Grosshans will speak on Thursday, April 8, at Princeton Day School as the third and final speaker in this year’s lecture series offered by CommonGround, a consortium of the parent associations of 13 Princeton area independent schools. The lecture is free and open to the public.

Grosshans offers an alternative to the “time-out” method of disciplining children in order to instill self-control and cooperation. “There is this concept of self-esteem that has been sold to parents — they worry they are not doing enough to make their children feel good about themselves. But the truth is that there is only one path to self-esteem. It has to be earned.
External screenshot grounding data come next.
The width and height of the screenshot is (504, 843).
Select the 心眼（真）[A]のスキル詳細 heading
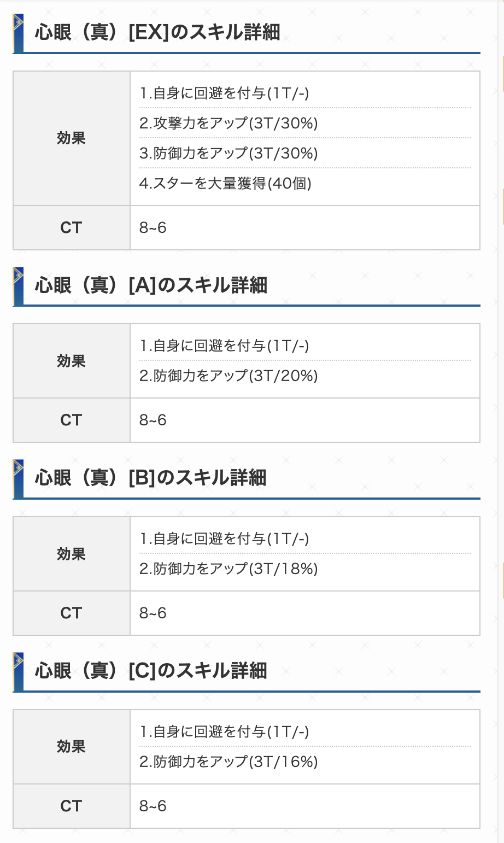click(x=151, y=285)
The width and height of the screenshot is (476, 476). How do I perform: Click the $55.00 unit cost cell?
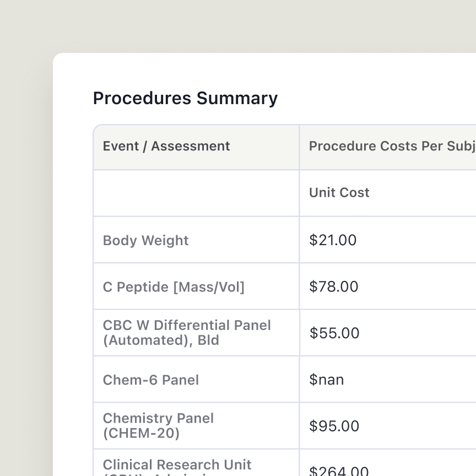coord(334,333)
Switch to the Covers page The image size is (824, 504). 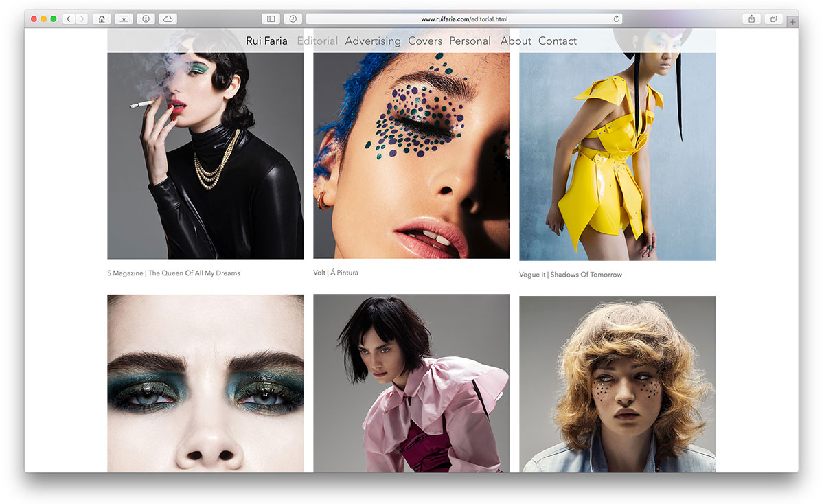pyautogui.click(x=425, y=41)
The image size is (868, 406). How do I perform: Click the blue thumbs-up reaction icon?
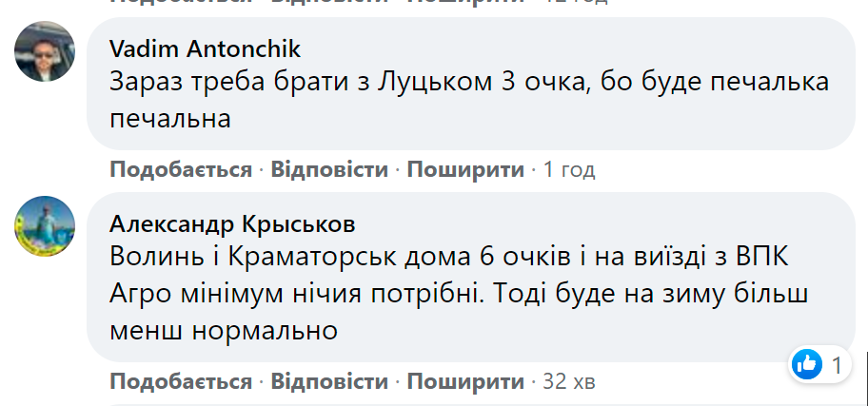tap(805, 363)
It cannot be instilled from one person to another.”

The chief culprit that is contributing to the undermining of healthy self-esteem in children and a peaceful family life, according to Grosshans, is something she calls IFP — imbalance of family power. “Too much power, inappropriately given, can be a burden for a child. Lifting that burden can result in a happier child with fewer behavioral problems.”

She is actively challenging the current parenting culture where parents cede too much power and overemphasize feelings, choices, and negotiation. “Too much negotiation can lead to defiance and unhappiness,” says Grosshans. “You need to achieve the right balance.” So how do you know how much is right? “If you are struggling with your children more than 30 percent of the time, you have IFP issues. Family life should be peaceful 70 percent of time.”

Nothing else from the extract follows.